Brewster Kahle really seems to like archiving things. He founded the Internet Archive, in fact, which hosts an archive of the entire Internet, as well as a great deal of public-domain material, the eTree archive of shows from bands that allow live taping of their shows (including the local band Big Smith, which is made up of members of a family with whom mine had both intermarriage and a blood feud a hundred years ago). Now, the AP reports, Kahle has decided he wants to archive a copy of every single book ever published.
Even Kahle himself realizes he probably will not actually reach that goal. Google Books estimates that 130 million books exist, and Kahle is aiming at a more conservative ten million, equivalent to a university library—he would like to collect every book ever written, but realizes he likely will not get there. But he has received 500,000 books so far, which are being indexed and carefully stored.

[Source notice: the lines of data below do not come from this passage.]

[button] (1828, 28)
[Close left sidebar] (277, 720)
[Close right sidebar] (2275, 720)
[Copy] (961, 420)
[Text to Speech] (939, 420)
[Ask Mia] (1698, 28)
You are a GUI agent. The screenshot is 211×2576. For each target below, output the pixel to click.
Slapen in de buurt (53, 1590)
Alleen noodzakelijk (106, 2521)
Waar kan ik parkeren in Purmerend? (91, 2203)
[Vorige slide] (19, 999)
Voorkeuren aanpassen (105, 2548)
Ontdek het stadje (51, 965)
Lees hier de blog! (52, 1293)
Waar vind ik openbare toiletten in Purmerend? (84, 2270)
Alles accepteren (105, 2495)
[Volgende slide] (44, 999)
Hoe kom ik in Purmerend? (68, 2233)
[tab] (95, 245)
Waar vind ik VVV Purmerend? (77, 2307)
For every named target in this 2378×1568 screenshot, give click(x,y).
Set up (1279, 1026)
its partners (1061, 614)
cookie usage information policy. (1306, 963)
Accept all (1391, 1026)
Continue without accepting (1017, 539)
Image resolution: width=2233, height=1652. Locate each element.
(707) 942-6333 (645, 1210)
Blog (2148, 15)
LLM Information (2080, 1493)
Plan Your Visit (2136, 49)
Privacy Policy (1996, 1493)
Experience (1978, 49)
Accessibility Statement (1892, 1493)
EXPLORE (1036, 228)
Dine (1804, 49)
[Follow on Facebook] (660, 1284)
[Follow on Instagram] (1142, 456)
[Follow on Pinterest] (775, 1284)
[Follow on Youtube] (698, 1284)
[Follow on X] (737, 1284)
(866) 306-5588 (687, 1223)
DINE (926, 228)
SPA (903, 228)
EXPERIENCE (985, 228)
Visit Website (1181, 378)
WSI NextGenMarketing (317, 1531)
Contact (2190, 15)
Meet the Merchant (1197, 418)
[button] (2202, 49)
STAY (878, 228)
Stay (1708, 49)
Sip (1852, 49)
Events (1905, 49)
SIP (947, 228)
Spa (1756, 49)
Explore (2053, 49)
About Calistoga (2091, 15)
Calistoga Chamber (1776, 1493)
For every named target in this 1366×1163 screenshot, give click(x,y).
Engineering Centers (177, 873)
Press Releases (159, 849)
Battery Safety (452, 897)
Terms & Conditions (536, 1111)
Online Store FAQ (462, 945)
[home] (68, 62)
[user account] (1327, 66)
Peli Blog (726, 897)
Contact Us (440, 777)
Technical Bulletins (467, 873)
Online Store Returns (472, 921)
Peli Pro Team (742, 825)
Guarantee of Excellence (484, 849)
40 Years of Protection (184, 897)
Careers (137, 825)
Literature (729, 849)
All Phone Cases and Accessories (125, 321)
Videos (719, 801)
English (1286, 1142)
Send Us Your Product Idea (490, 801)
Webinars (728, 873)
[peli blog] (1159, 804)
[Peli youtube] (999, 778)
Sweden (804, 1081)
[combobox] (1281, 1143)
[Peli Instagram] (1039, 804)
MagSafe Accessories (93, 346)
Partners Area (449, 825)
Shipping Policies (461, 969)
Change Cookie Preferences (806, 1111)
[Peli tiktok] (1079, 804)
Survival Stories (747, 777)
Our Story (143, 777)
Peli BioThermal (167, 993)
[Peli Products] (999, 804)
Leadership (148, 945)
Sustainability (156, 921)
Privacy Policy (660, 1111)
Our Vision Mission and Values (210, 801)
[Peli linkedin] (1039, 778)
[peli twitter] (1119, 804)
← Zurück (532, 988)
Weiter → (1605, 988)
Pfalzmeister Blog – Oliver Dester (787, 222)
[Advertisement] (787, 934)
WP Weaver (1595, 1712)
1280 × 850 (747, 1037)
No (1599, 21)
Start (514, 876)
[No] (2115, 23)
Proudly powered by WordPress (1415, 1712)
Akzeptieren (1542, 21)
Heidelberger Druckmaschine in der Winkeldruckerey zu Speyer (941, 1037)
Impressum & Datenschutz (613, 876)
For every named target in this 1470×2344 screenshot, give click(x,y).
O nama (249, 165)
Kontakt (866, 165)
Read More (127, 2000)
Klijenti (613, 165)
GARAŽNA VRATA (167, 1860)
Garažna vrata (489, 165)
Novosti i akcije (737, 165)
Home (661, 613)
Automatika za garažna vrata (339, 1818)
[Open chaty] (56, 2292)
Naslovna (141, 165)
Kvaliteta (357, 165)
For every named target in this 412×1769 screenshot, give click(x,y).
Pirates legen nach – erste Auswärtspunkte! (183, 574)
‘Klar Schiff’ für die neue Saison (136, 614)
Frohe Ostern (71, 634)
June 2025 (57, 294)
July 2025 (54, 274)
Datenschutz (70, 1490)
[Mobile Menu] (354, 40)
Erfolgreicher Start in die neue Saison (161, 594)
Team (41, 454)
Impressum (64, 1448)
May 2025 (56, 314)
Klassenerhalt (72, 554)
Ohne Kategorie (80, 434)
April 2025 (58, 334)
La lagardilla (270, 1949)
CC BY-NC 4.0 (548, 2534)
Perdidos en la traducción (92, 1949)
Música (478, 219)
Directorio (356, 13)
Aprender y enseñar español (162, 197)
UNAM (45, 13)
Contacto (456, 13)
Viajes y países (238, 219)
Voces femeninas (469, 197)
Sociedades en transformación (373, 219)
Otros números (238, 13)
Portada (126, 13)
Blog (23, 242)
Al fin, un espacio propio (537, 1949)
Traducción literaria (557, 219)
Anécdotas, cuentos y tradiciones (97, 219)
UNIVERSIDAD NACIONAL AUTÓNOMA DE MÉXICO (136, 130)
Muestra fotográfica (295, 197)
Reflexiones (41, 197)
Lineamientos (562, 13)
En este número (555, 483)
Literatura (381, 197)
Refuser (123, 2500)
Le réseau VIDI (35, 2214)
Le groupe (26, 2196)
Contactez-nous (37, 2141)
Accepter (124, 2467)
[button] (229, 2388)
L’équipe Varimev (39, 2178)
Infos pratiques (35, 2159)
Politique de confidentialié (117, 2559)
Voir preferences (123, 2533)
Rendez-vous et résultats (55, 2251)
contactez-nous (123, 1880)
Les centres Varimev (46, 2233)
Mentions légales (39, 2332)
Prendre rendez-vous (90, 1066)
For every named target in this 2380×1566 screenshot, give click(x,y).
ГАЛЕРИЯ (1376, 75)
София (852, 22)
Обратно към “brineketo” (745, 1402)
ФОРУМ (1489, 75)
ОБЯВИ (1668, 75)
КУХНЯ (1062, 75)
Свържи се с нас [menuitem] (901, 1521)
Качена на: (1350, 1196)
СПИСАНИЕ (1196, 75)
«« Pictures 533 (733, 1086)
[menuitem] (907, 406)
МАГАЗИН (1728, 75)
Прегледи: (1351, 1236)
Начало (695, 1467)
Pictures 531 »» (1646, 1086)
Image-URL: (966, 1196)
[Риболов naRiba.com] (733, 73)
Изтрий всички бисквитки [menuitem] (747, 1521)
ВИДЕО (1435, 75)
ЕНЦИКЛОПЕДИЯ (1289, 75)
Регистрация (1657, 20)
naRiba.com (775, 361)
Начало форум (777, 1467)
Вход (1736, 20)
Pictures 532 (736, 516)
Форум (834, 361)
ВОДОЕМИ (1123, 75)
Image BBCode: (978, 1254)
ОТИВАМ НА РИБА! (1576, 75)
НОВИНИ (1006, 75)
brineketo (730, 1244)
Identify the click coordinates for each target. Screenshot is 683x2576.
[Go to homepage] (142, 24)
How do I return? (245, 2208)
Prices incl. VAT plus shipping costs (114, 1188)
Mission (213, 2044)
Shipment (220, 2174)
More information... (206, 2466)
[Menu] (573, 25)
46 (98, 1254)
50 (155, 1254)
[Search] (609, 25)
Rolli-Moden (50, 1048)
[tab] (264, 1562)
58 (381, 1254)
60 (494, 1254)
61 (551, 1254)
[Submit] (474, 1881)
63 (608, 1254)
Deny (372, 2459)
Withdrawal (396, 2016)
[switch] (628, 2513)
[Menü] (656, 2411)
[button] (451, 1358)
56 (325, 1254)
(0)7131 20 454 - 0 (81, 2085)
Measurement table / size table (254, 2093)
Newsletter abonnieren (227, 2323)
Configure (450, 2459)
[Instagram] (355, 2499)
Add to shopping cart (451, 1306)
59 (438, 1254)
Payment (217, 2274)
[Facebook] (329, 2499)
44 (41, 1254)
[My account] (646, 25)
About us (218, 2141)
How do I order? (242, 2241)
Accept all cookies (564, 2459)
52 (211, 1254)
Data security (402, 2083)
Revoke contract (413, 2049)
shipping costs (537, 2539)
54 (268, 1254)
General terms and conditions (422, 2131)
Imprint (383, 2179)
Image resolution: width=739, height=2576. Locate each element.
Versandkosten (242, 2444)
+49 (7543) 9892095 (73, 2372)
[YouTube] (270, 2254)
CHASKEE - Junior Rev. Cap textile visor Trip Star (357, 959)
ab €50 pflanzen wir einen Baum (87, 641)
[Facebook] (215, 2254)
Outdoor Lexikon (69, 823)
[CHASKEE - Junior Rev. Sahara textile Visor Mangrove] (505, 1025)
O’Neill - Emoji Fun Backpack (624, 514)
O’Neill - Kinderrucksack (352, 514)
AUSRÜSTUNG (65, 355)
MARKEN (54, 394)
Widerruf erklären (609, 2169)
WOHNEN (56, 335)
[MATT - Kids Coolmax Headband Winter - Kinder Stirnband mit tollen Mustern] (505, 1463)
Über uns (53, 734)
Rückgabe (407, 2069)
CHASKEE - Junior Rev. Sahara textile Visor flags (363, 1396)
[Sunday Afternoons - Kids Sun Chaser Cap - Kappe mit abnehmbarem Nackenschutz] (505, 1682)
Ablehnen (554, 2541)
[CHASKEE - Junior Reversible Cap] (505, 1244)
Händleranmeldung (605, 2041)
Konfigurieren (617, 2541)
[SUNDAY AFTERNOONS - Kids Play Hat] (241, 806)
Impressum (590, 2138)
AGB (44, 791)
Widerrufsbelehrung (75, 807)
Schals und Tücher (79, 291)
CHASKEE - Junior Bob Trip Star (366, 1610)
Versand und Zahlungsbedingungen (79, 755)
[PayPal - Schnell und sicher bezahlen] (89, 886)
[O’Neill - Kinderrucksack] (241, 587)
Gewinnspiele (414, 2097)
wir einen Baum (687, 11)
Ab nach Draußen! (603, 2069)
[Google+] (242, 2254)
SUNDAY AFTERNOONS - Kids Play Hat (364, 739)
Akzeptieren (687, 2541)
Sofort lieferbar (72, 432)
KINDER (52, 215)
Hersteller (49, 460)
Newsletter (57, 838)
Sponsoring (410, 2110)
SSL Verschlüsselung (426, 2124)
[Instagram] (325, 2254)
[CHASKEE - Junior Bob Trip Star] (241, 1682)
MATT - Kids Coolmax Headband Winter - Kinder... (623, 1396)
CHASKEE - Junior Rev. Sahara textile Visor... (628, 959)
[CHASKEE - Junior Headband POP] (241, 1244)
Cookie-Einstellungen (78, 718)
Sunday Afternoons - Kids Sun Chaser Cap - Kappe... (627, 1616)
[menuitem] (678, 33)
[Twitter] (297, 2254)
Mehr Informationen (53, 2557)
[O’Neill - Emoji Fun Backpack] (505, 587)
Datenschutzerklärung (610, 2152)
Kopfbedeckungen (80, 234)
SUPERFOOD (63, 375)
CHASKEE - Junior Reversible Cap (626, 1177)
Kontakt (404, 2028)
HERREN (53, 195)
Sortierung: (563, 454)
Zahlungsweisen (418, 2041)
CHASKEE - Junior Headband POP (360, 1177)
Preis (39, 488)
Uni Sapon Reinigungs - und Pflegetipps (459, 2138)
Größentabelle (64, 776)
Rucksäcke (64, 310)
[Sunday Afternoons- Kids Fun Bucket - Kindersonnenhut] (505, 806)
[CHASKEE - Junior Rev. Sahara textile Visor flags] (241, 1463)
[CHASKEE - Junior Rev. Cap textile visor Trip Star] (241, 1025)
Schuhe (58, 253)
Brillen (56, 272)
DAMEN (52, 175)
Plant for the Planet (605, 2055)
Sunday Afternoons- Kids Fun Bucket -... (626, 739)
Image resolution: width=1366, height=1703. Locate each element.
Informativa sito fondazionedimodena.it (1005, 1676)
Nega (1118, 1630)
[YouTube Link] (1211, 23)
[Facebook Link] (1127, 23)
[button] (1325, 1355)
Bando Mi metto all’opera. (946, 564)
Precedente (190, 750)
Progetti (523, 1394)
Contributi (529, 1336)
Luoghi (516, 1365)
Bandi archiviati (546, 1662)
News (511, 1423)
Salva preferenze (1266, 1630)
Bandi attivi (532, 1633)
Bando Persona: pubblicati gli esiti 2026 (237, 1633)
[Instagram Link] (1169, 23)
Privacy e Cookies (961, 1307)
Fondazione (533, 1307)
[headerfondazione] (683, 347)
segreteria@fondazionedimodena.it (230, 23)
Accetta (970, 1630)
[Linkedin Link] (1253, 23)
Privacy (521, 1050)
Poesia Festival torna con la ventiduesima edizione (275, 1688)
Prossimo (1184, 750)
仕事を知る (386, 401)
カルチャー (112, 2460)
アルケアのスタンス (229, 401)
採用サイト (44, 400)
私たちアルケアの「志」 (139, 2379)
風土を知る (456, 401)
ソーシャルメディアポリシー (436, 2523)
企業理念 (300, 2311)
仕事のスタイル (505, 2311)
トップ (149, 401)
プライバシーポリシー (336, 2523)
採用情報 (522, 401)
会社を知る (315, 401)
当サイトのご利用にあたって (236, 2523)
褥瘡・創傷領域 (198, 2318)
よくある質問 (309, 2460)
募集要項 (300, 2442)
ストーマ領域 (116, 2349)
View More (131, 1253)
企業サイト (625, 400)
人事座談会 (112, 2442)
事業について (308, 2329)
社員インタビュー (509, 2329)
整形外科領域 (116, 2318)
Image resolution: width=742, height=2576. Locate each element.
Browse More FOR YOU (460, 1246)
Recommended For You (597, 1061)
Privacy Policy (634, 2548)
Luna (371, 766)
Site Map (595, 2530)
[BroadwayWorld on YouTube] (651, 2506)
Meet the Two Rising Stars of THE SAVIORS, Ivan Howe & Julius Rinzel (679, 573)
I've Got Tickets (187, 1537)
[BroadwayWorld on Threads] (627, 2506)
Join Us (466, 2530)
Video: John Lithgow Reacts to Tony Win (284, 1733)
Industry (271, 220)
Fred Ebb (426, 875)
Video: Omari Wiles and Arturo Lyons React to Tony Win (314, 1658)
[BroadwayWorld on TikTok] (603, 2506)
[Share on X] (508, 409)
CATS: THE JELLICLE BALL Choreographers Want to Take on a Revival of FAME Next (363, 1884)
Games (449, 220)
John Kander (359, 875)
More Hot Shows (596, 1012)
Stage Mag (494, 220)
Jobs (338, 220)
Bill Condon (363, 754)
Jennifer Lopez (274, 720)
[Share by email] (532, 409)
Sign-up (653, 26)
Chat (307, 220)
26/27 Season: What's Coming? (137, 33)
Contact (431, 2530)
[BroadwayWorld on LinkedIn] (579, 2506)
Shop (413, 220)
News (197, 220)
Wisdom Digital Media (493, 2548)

But these books are not being collected electronically the way Kahle’s other archives have been—they will be physically stored in a climate-controlled warehouse. He’s concerned about keeping the books safe against a future when they might possibly be needed.
The idea does make me chuckle, a little—not because of anything wrong with it; the preservation of knowledge is always a laudable goal. But it brings to my gamer and SF fan’s mind the idea of a post-holocaust game or movie setting in which Brewster Kahle’s warehouse is one of the sole remaining repositories of human knowledge.
Regardless, best of luck to Brewster Kahle in his efforts. As the son of two librarians, I have to respect someone who wants to make sure books are well-preserved.